TESTO SELEZIONATO:
····················
# Clasie al Southampton,è ufficiale.



## Z A Z A' (15 Luglio 2015)

Il Southampton ha scelto il sostituto di Schneiderlin (http://www.milanworld.net/manchester-united-e-fatta-per-schneiderlin-vt30193.html): si tratta del nazionale olandese Jordy Clasie.
Il centrocampista ventitreenne ha firmato un contratto di cinque anni. Al Feyenoord dovrebbero andare *10 milioni più 2 di bonus*.


----------



## Z A Z A' (15 Luglio 2015)

Z A Z A' ha scritto:


> Il Southampton ha scelto il sostituto di Schneiderlin (http://www.milanworld.net/manchester-united-e-fatta-per-schneiderlin-vt30193.html): si tratta del nazionale olandese Jordy Clasie.
> Il centrocampista ventitreenne ha firmato un contratto di cinque anni. Al Feyenoord dovrebbero andare *10 milioni più 2 di bonus*.



Lutto su Milanworld,mentre [MENTION=43]Dumbaghi[/MENTION] stappa la bottiglia buona


----------



## Ma che ooh (15 Luglio 2015)

Z A Z A' ha scritto:


> Lutto su Milanworld,mentre [MENTION=43]Dumbaghi[/MENTION] stappa la bottiglia buona



È vero


----------



## Z A Z A' (15 Luglio 2015)




----------



## mefisto94 (15 Luglio 2015)

Z A Z A' ha scritto:


> Lutto su Milanworld,mentre [MENTION=43]Dumbaghi[/MENTION] stappa la bottiglia buona



E i saints stanno festeggiando già lo scudo con il suo top player.


----------



## Ma che ooh (15 Luglio 2015)

mefisto94 ha scritto:


> E i saints stanno festeggiando già lo scudo con il suo top player.



E la stagione 2016/2017 avrà la sua vincitrice della Champions , ricordalo


----------



## Louis Gara (15 Luglio 2015)

Z A Z A' ha scritto:


>



Gandini 




Ma non sarebbe meglio se dicesse che lui col mercato non c'entra niente?


----------



## Pamparulez (15 Luglio 2015)

Comunque a quella cifra l avrei preso ad occhi chiusi. Peccato... Son sicuro che farà bene


----------



## Dexter (15 Luglio 2015)
····················
CONSEGNE DELL'ESERCIZIO:
a) In base alla discussione, rispondi a ciascuna domanda.
(i) Di quanti anni è il contratto firmato dal centrocampista?
(ii) A quale squadra dovrebbero andare "10 milioni più 2 di bonus"?
(iii) Quale stagione nomina Ma che ooh nella risposta a mefisto94?
b) Inserisci in una lista JSON di stringhe le righe delle voci che vanno da quella contenente "1024x467 pixels. Task: Click" fino alla fine delle voci, entrambi gli estremi inclusi. Scrivi una stringa per riga, senza le righe vuote, e tralascia le immagini.
La discussione e le voci riportate di seguito sono materiali indipendenti tra loro.
····················
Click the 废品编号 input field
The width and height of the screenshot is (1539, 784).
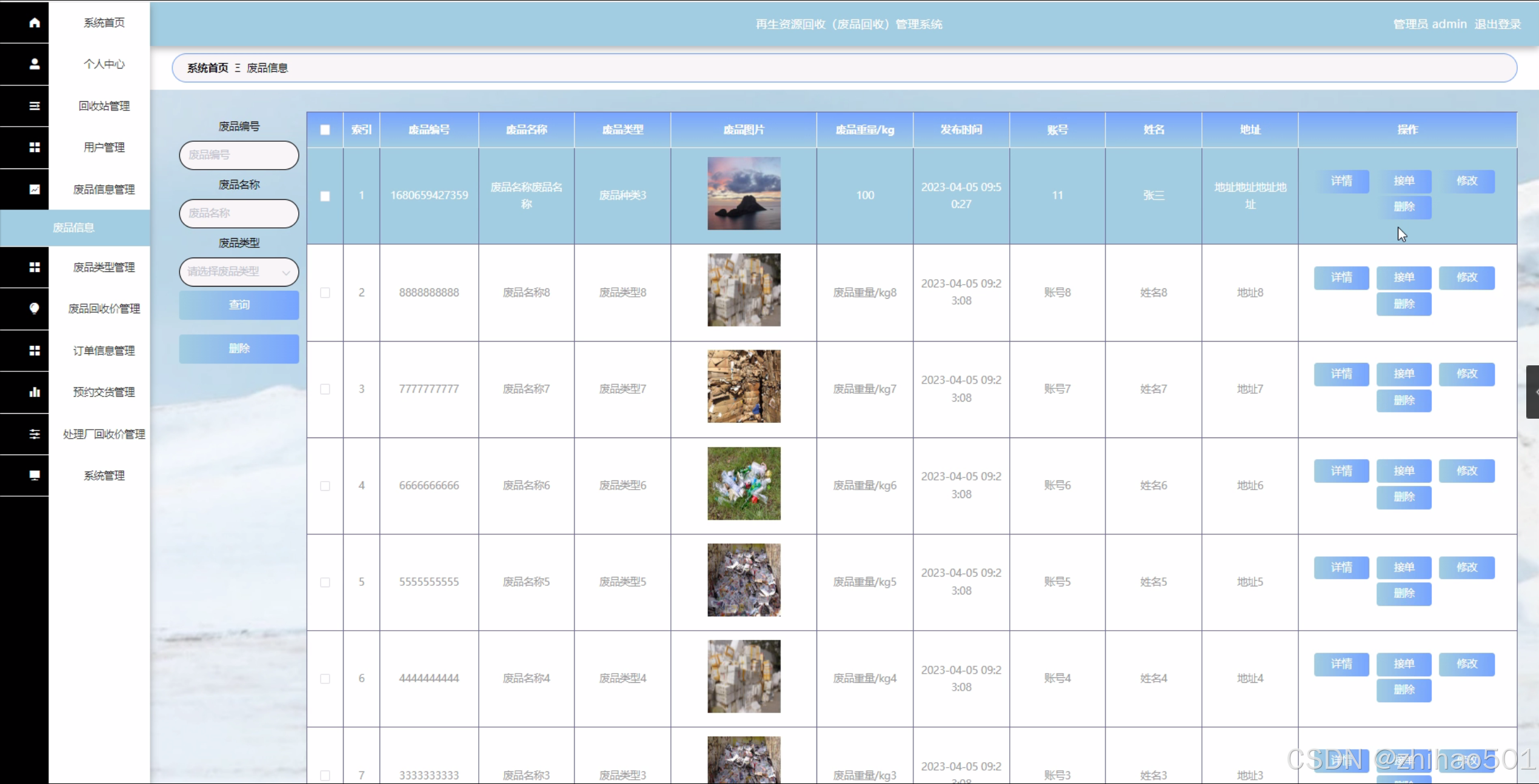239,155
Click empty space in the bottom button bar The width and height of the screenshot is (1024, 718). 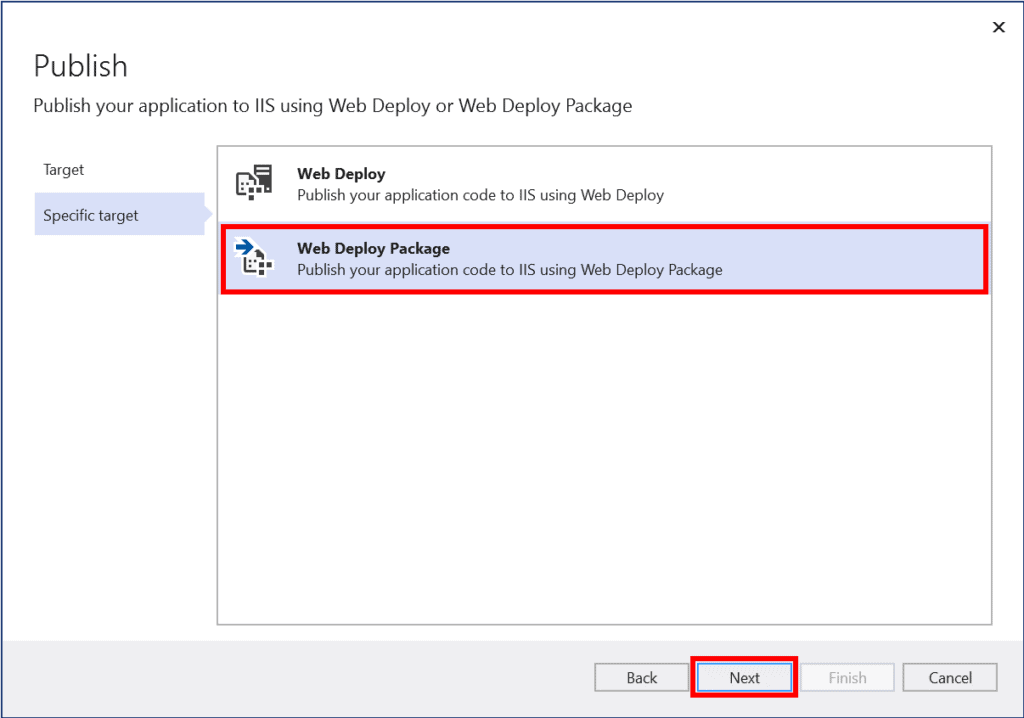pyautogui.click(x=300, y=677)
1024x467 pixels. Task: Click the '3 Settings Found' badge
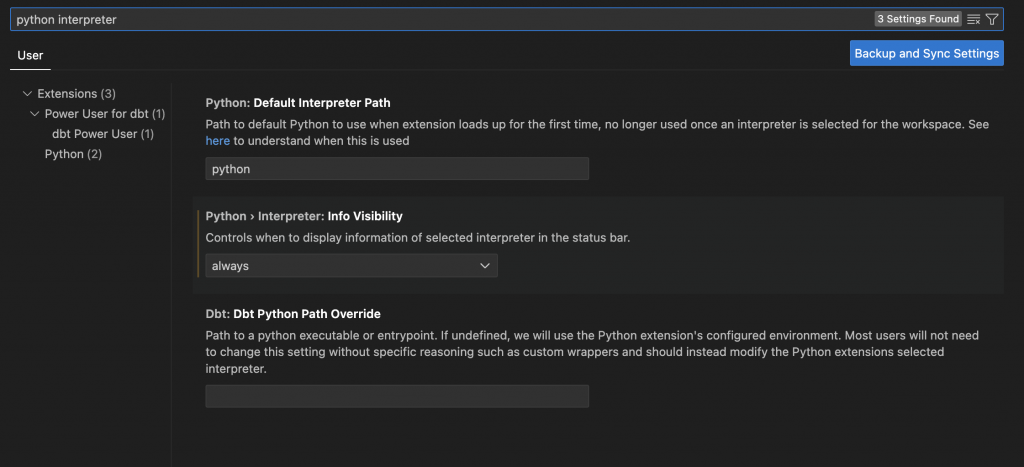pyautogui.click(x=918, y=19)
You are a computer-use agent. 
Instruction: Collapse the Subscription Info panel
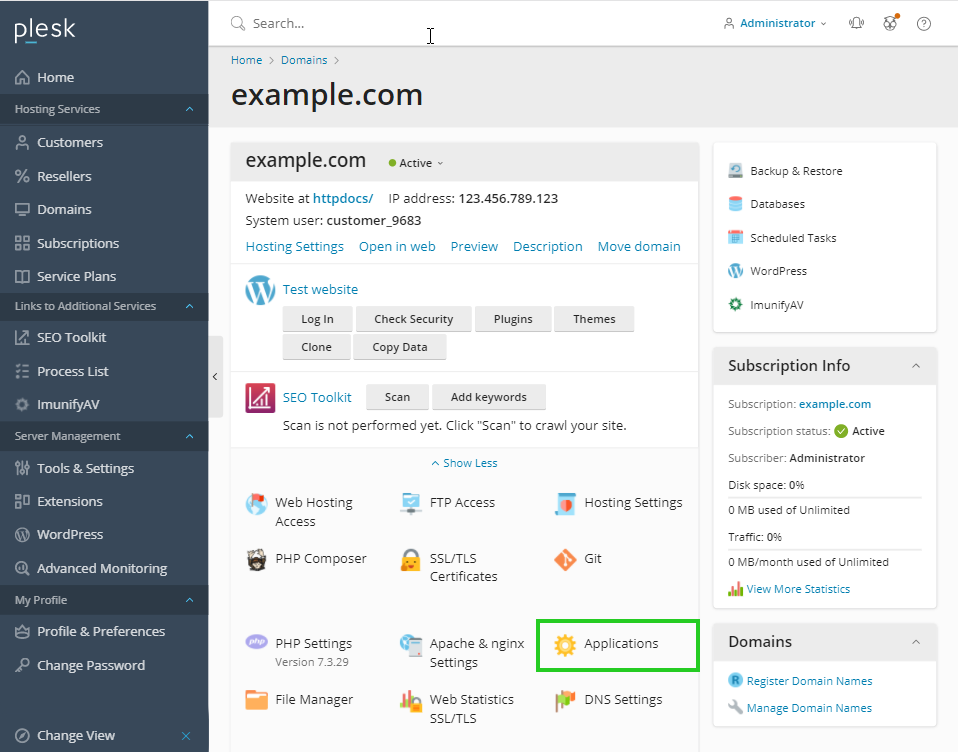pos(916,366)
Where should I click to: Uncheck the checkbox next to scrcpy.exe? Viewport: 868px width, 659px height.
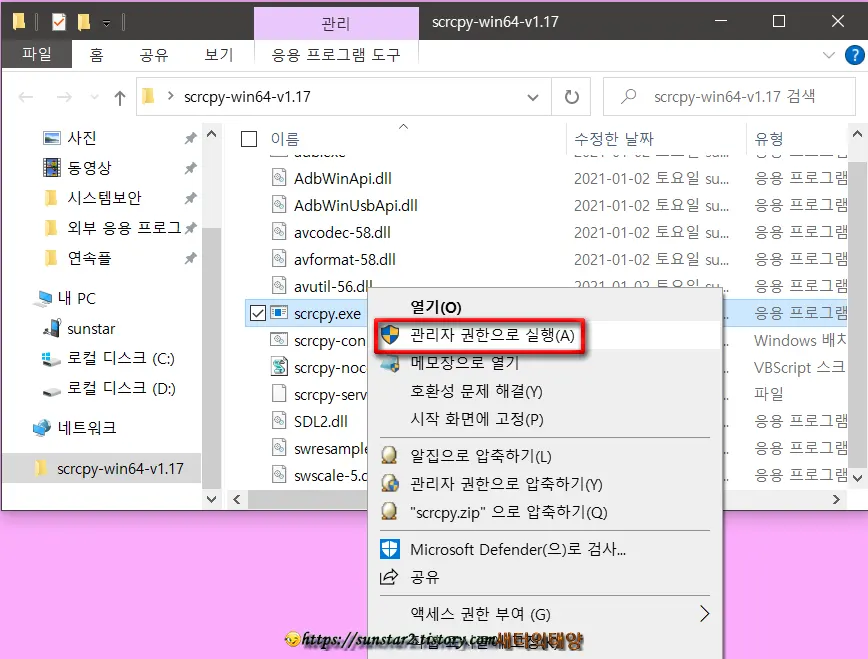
····················
RISPOSTE ALLE CONSEGNE:
a)
(i) Cinque anni.
(ii) Al Feyenoord.
(iii) La stagione 2016/2017.

b)
[
  "1024x467 pixels. Task: Click the '3 Settings Found' badge",
  "pyautogui.click(x=918, y=19)",
  "You are a computer-use agent. ",
  "Instruction: Collapse the Subscription Info panel",
  "pos(916,366)",
  "Where should I click to: Uncheck the checkbox next to scrcpy.exe? Viewport: 868px width, 659px height."
]